• THINGS TO DO
• a. In the autism article, what event did Fiona take part in last spring?
• b. Continue the autism article from after its last sentence.

• SELECTED EXTRACT

■ ■ ■ ■ ■

Helping Children Learn about Autism and Acceptance through the Book “My Brother Charlie”
By Melissa Morgenlander
I have 5-year-old twins: Quentin, who has autism, and Fiona, who does not. Last spring, Fiona participated in the "Walk for Autism Speaks" at my side. It was then that she started asking about autism, and a whole host of other questions that go along with it. Explaining autism to anyone can be difficult but explaining it in simple terms to a 5-year-old is even harder. Up until that point, there was no need to discuss Quentin's diagnosis with her. Fiona knows her brother has trouble talking, but she does not see anything wrong with any of his other behaviors (sensory seeking behaviors, need for visual stimulation, flapping, screeching, etc.). She knows he goes to a different school than she does but it has been like that for two years and so she does not think much about it. She pretty much just thinks of him as Quentin, and has no judgments. Yet very suddenly, I needed some help in talking about autism with her.
That's when I ordered "My Brother Charlie." It's a picture book about boy-girl twins, and the brother has autism. It's told from the sister's perspective, so I knew it would hit home. When the book first arrived I read it by myself. I broke down in tears halfway through it. I thought, how was I possibly going to be able to read this to my daughter without getting emotional? The narrator says, "Charlie has autism. His brain works in a special way. It's harder for him to make friends. Or show his true feelings. Or stay safe."
Fortunately, when Fiona and I read the book together I managed to keep my composure. We talked about the family in the book, and compared them to our lives. Yes, the boy in the book with autism is not exactly like Quentin. As we began reading, I worried that Fiona would not understand the diagnosis any better. It didn't list any of the key symptoms or offer any help on how to interact with someone with autism.

■ ■ ■ ■ ■

• DATASET ENTRIES
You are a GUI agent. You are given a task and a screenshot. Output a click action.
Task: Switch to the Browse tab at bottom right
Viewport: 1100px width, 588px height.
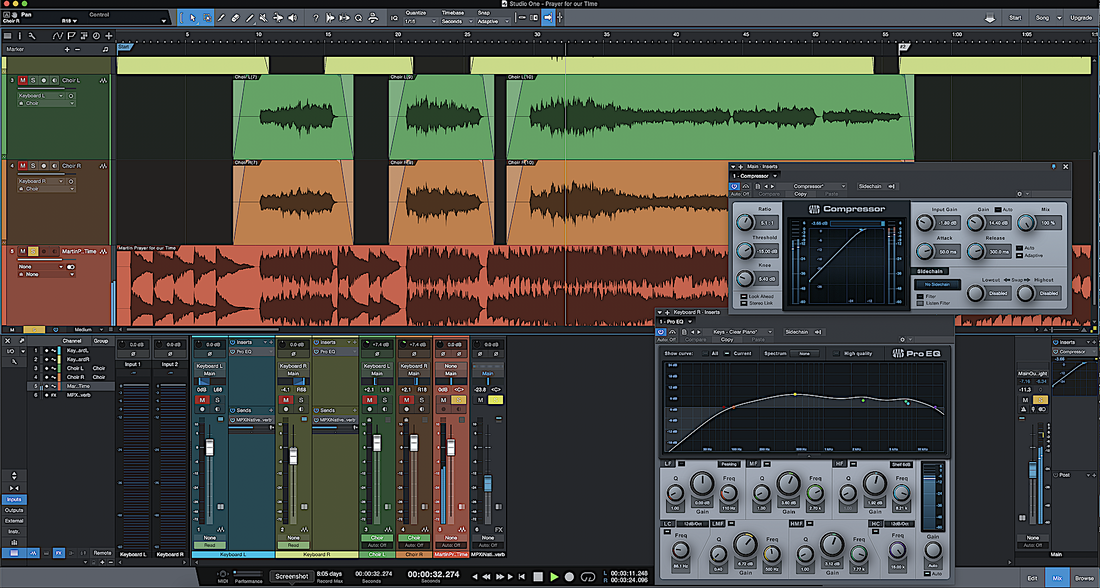[x=1082, y=578]
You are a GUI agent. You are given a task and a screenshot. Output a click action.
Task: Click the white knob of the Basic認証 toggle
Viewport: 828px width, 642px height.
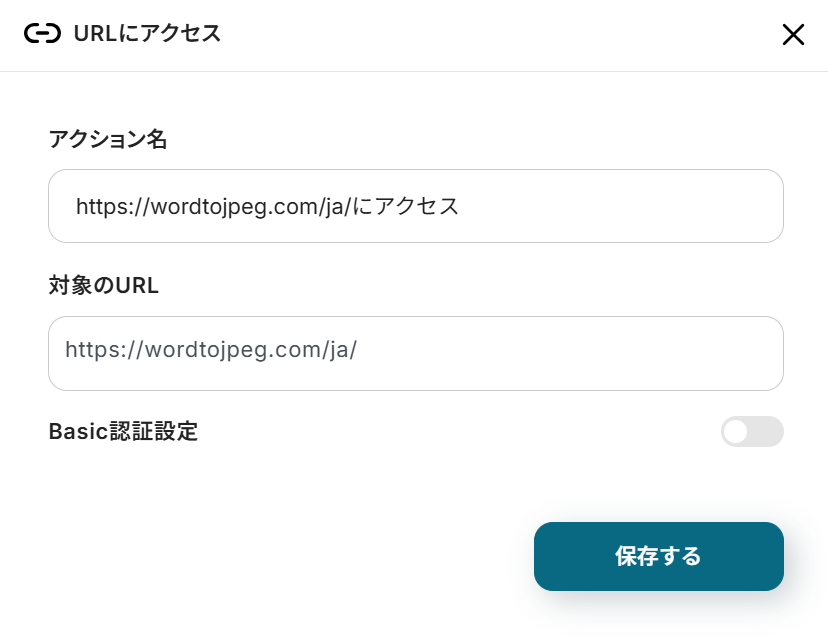736,432
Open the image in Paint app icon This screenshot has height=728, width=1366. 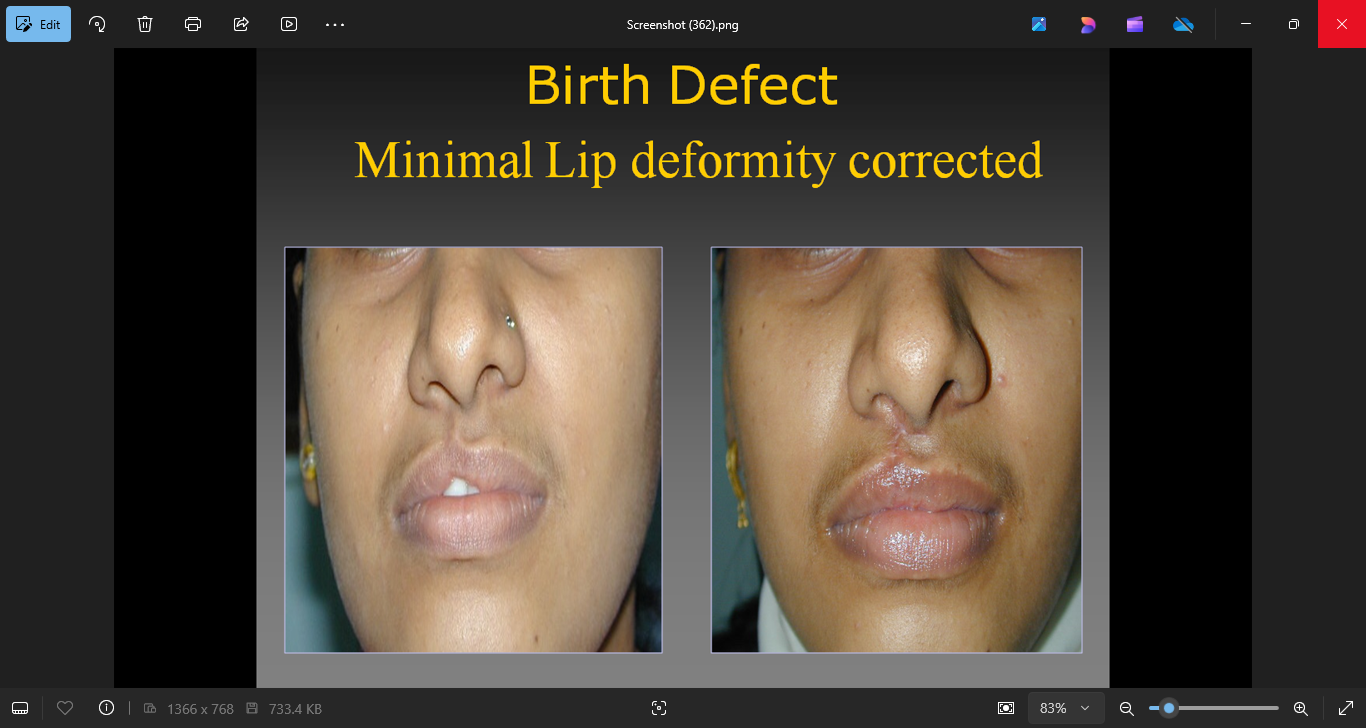click(1039, 24)
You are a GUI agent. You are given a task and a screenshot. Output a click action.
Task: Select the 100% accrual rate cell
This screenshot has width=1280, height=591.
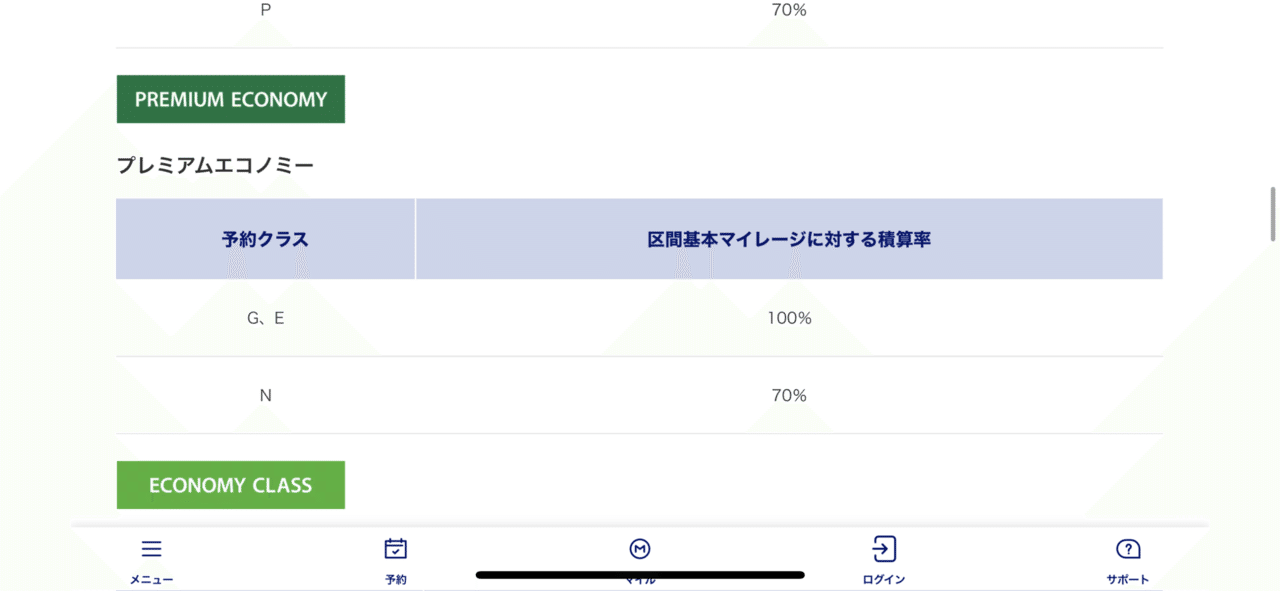[789, 318]
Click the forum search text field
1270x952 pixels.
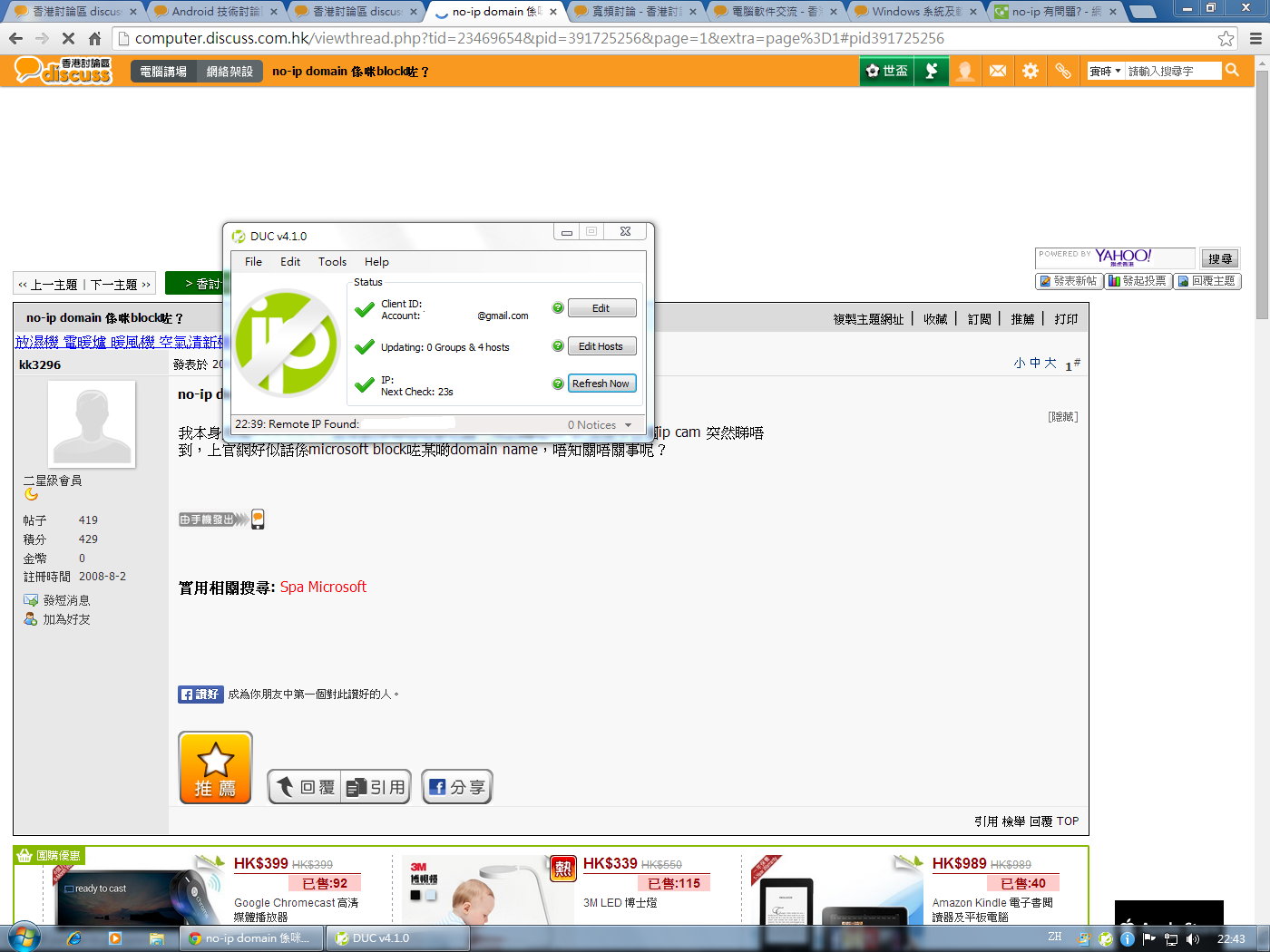point(1172,71)
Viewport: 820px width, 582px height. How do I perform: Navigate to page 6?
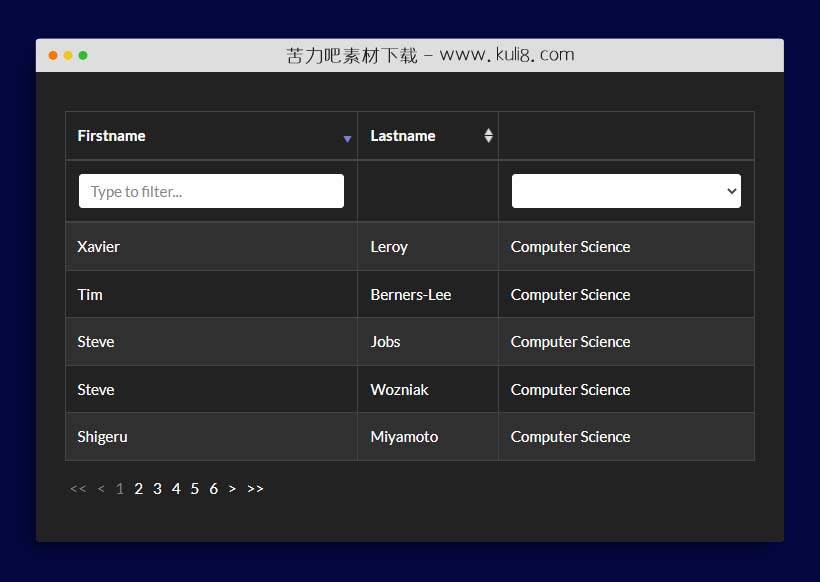click(213, 489)
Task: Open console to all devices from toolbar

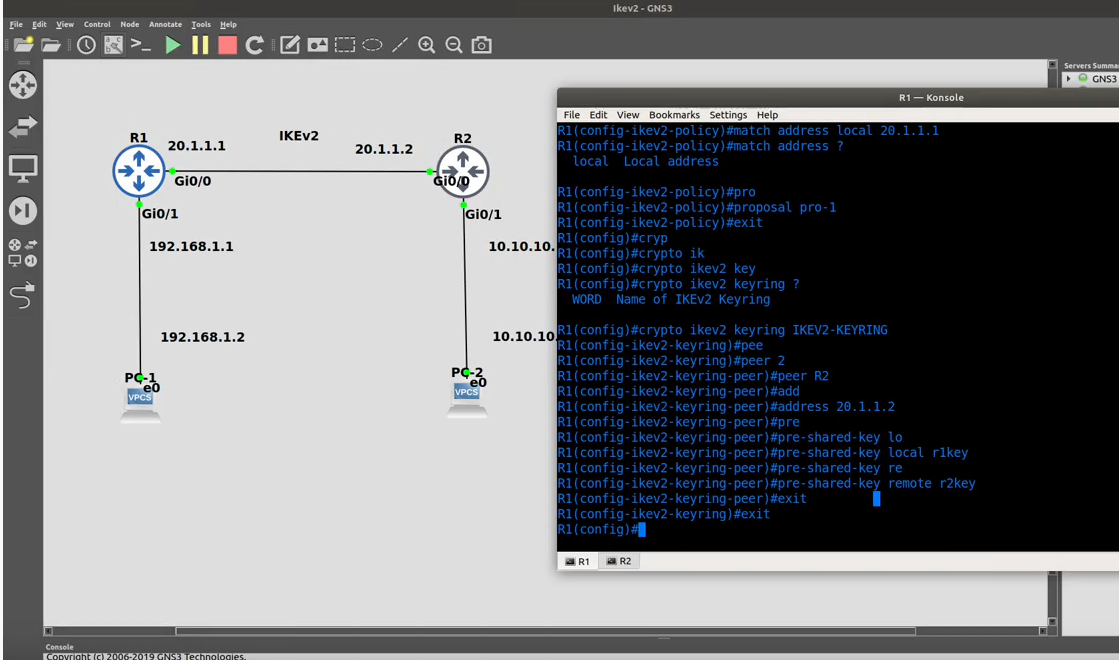Action: click(141, 45)
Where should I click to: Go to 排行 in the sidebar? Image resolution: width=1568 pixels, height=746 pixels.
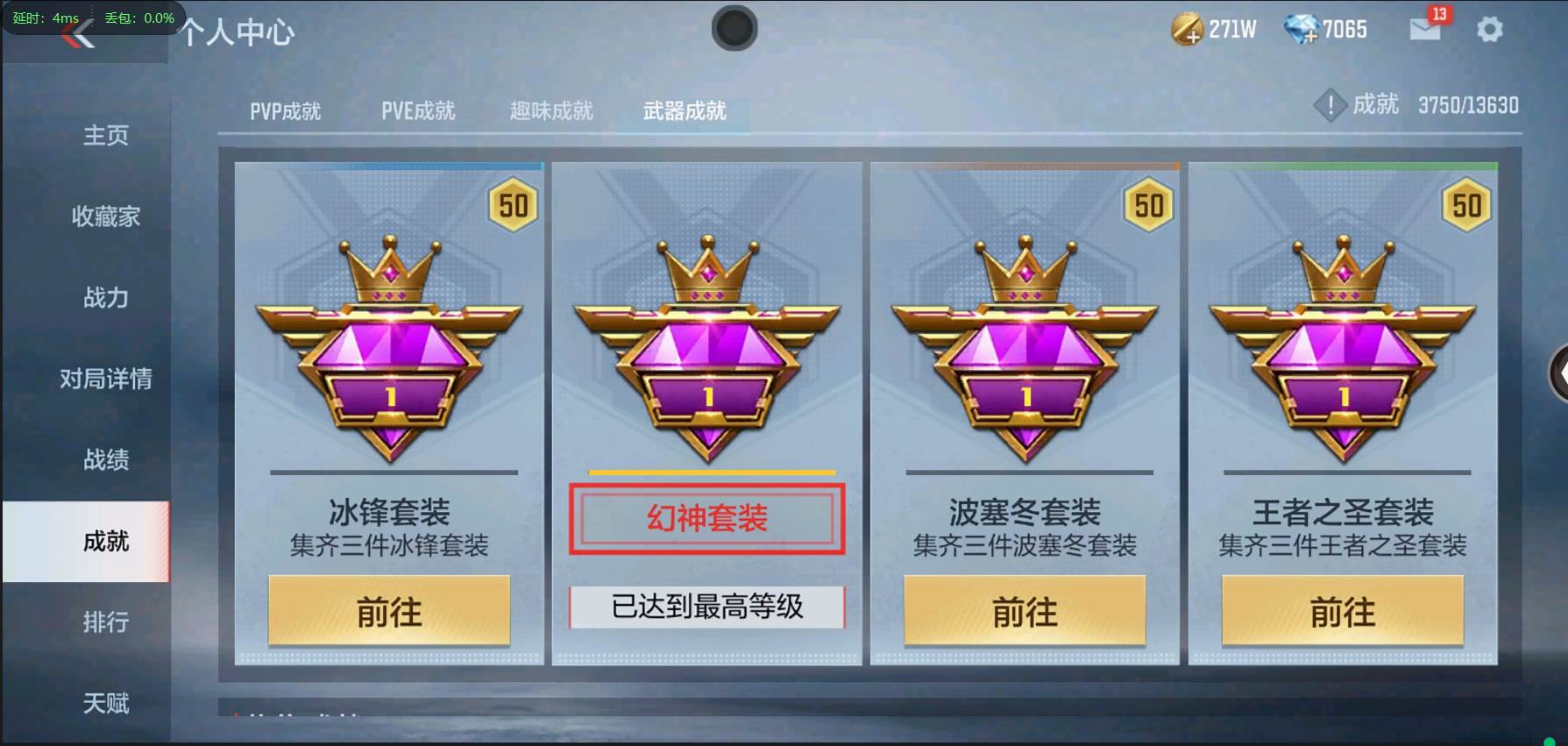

■ ■ ■ ■ ■

• SOLVED PROBLEMS
• a. She took part in the "Walk for Autism Speaks."

• b.
The book is a mother-daughter collaboration. Holly Robinson Peete and her daughter Ryan Elizabeth Peete wanted to write a book to help families like ours. Part of the reason why explaining autism is difficult (to anyone) is because it can manifest itself differently in anyone with the diagnosis. Symptoms are various and may not always be present, however, a majority of people with autism exhibit issues, including communication, socialization and sensory stimulation.
Fiona does not really understand this. It's hard for most 5-year-olds to see things beyond black and white terminology. For her, I am pretty sure she considers Quentin's autism a problem that makes it hard for him to speak. But a book like this is not really meant to explain the diagnosis. Most children still reading picture books are not going to understand the complexities of autism, anyway. Instead, this book is meant to be more of a comfort to anyone who is in a relationship with a child with autism. The message is about acceptance and love, even though there may be underlying feelings of confusion and anger. It acknowledges that there may be some negative feelings toward someone with autism and reminds us to look beyond those bad parts in order to see the good. This book taught me to stop seeking to define autism for my daughter and simply show her how to love and accept her brother, no matter what.